Springtime for Bankers 

paul-krugman

By any normal standard, economic policy since the onset of the financial crisis has been a dismal failure. It’s true that we avoided a full replay of the Great Depression. But employment has taken more than six years to claw its way back to pre-crisis levels — years when we should have been adding millions of jobs just to keep up with a rising population. Long-term unemployment is still almost three times as high as it was in 2007; young people, often burdened by college debt, face a highly uncertain future.

Now Timothy Geithner, who was Treasury secretary for four of those six years, has published a book, “Stress Test,” about his experiences. And basically, he thinks he did a heckuva job.

He’s not unique in his self-approbation. Policy makers in Europe, where employment has barely recovered at all and a number of countries are in fact experiencing Depression-level distress, have even less to boast about. Yet they too are patting themselves on the back.

How can people feel good about track records that are objectively so bad? Partly it’s the normal human tendency to make excuses, to argue that you did the best you could under the circumstances. And Mr.

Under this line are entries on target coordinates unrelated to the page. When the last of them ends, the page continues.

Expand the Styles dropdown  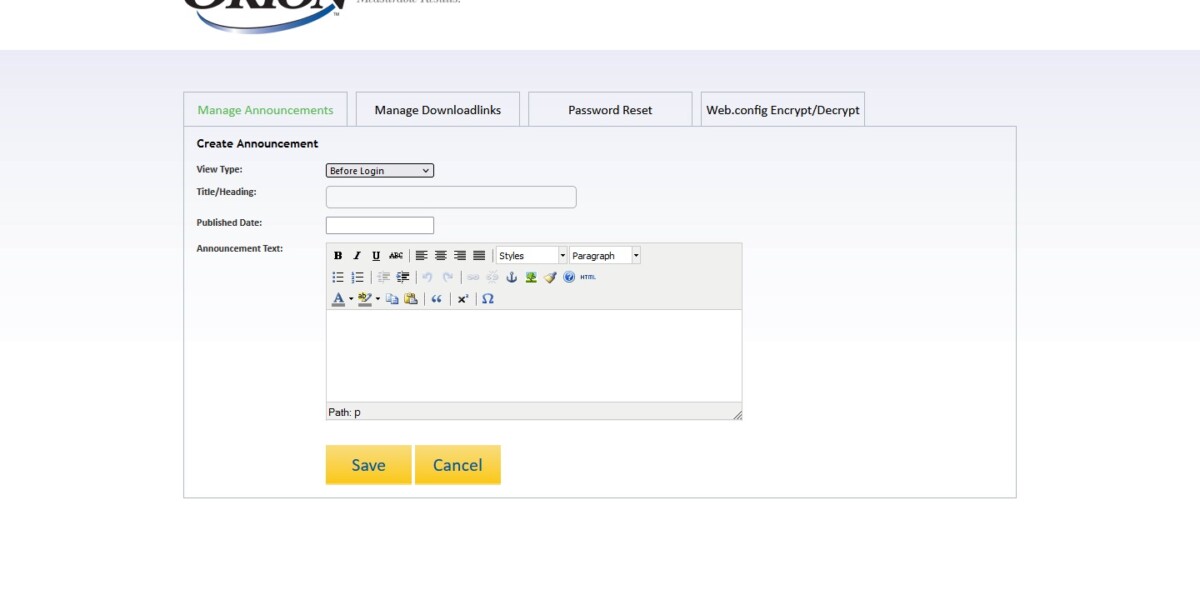tap(562, 256)
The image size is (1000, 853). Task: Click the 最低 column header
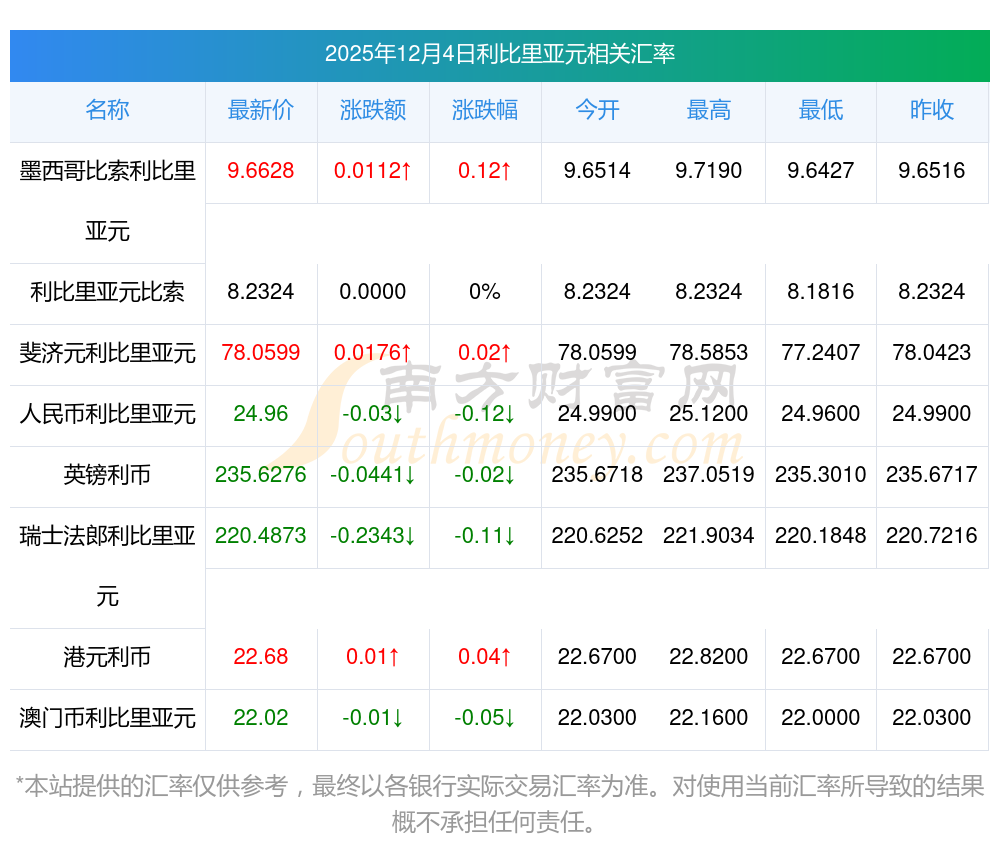(x=821, y=110)
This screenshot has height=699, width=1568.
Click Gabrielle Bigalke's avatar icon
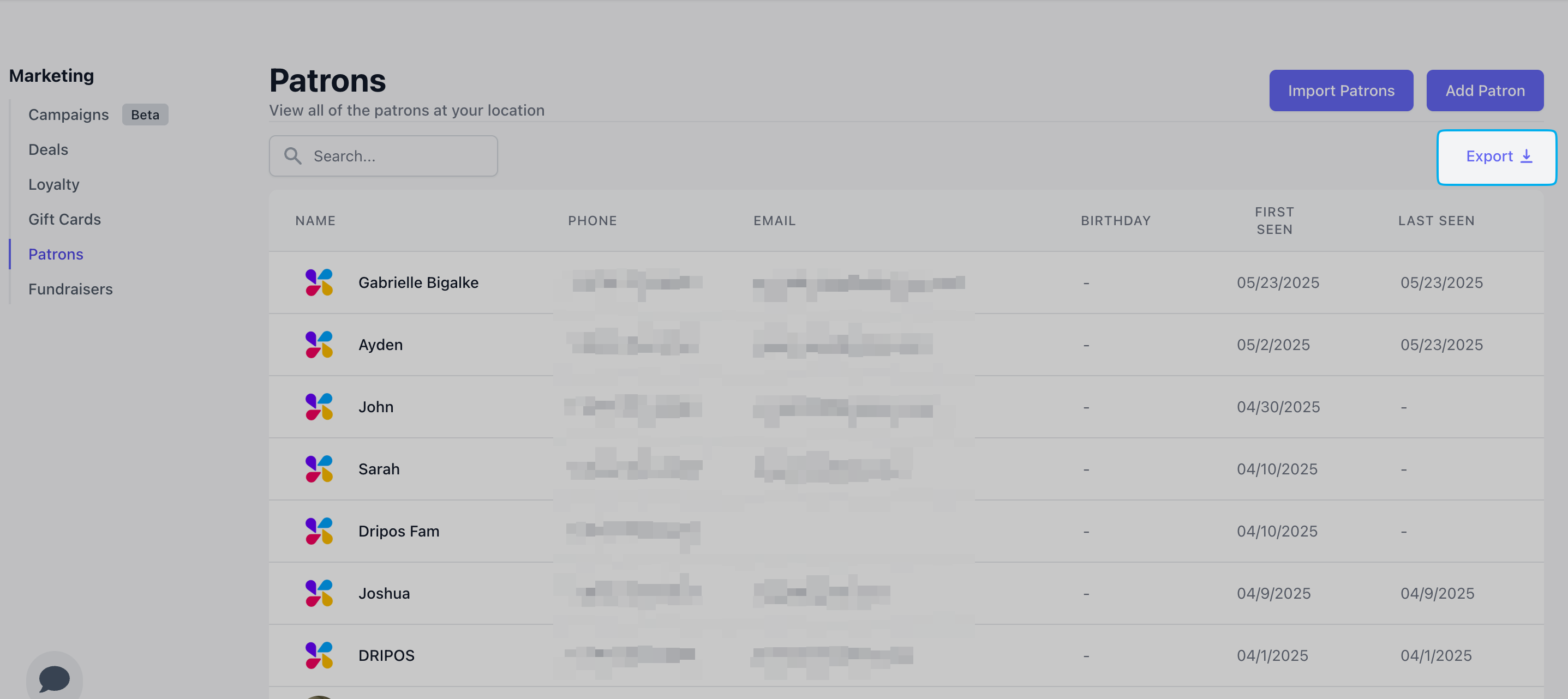pyautogui.click(x=319, y=282)
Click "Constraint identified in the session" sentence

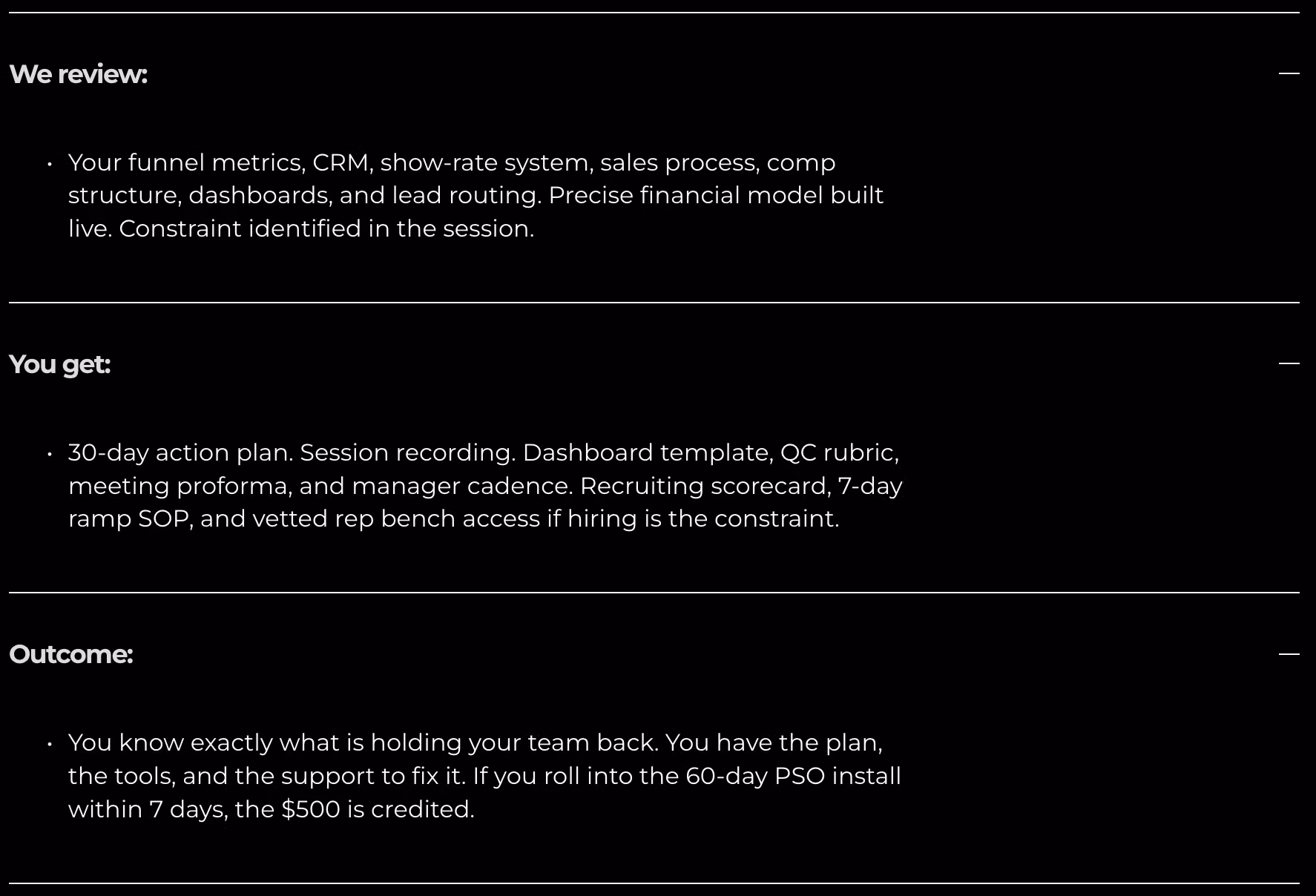(x=326, y=228)
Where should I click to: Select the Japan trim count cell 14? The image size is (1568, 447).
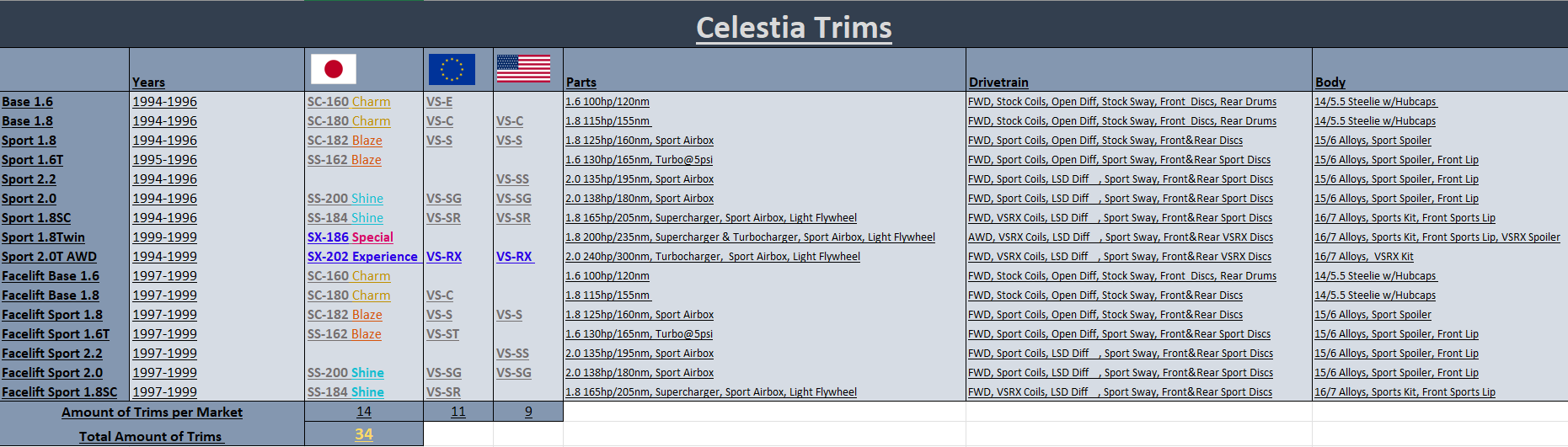click(364, 412)
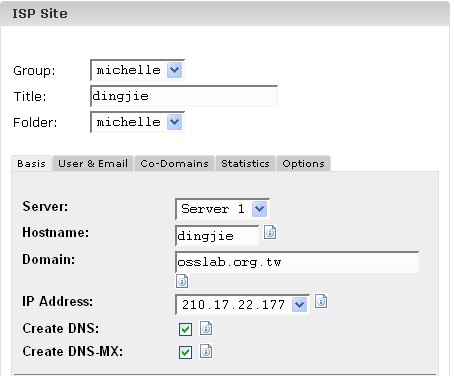Screen dimensions: 454x376
Task: Click the Hostname input field
Action: point(217,236)
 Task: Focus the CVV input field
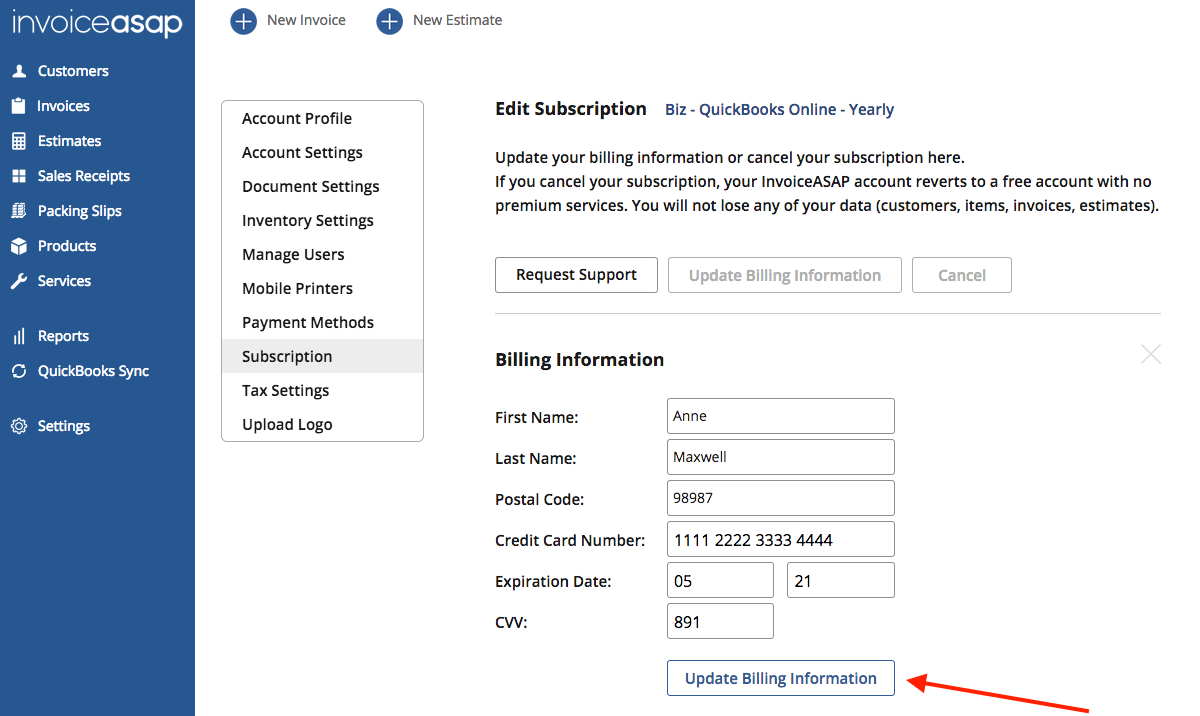720,621
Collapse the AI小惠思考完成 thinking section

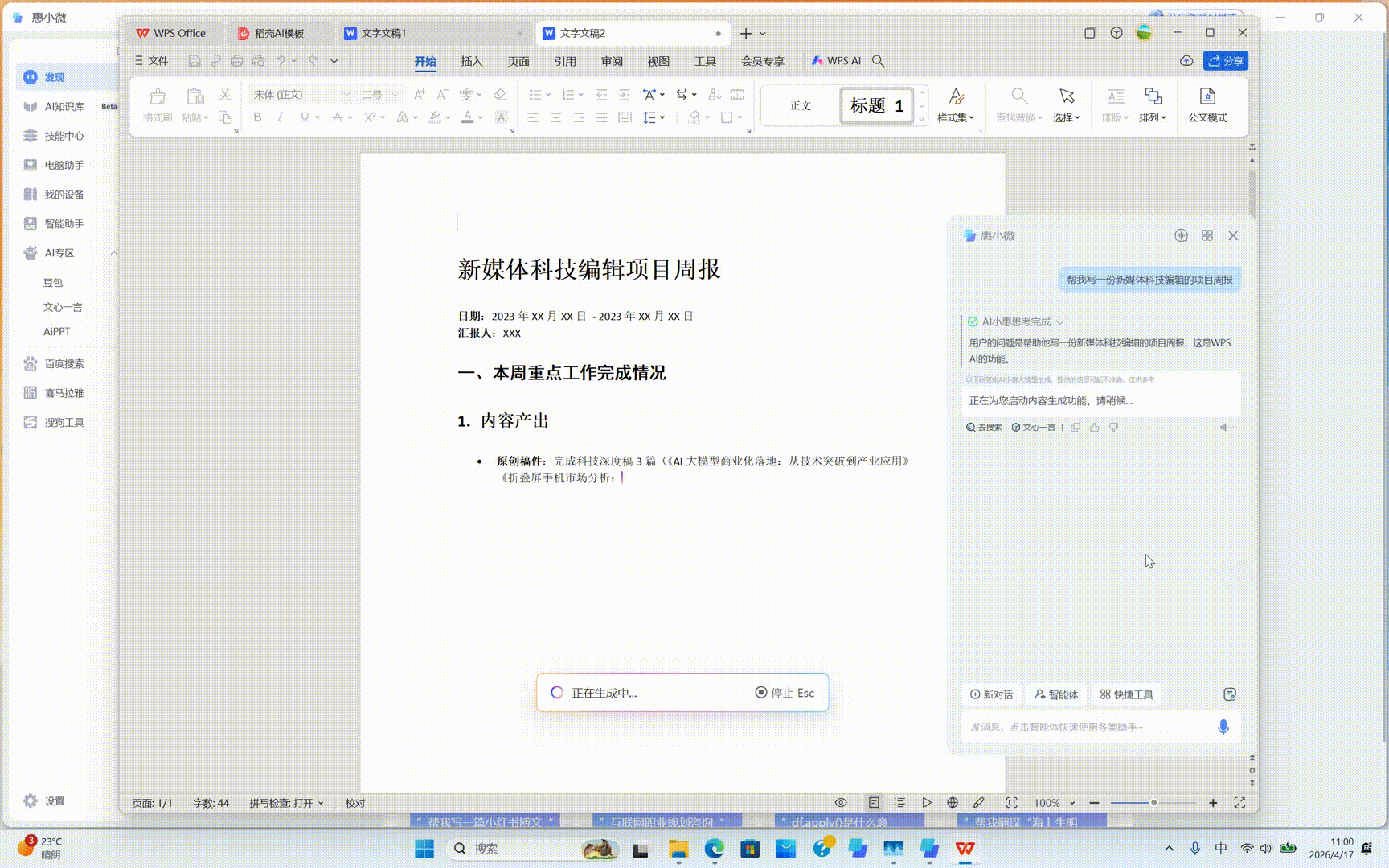point(1060,322)
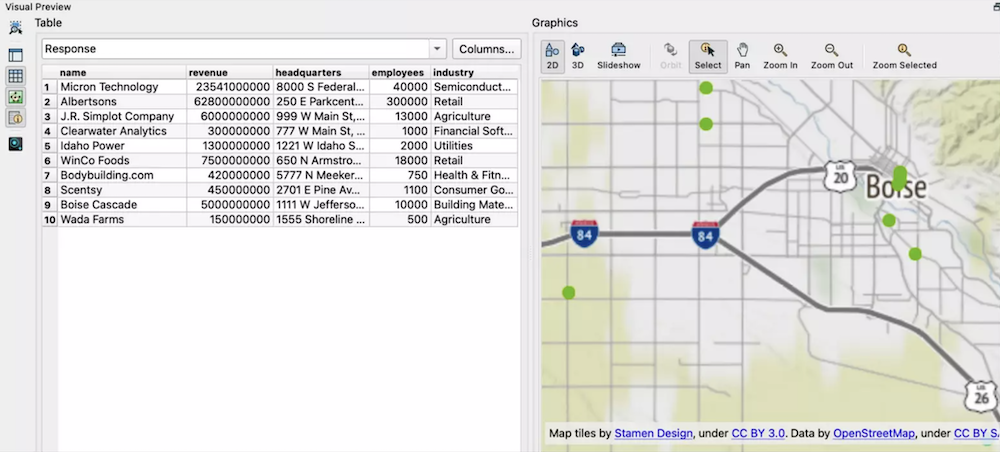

Geithner can indeed blame much though not all of what went wrong on scorched-earth Republican obstructionism.

But there’s also something else going on. In both Europe and America, economic policy has to a large extent been governed by the implicit slogan “Save the bankers, save the world” — that is, restore confidence in the financial system and prosperity will follow. And government actions have indeed restored financial confidence. Unfortunately, we’re still waiting for the promised prosperity.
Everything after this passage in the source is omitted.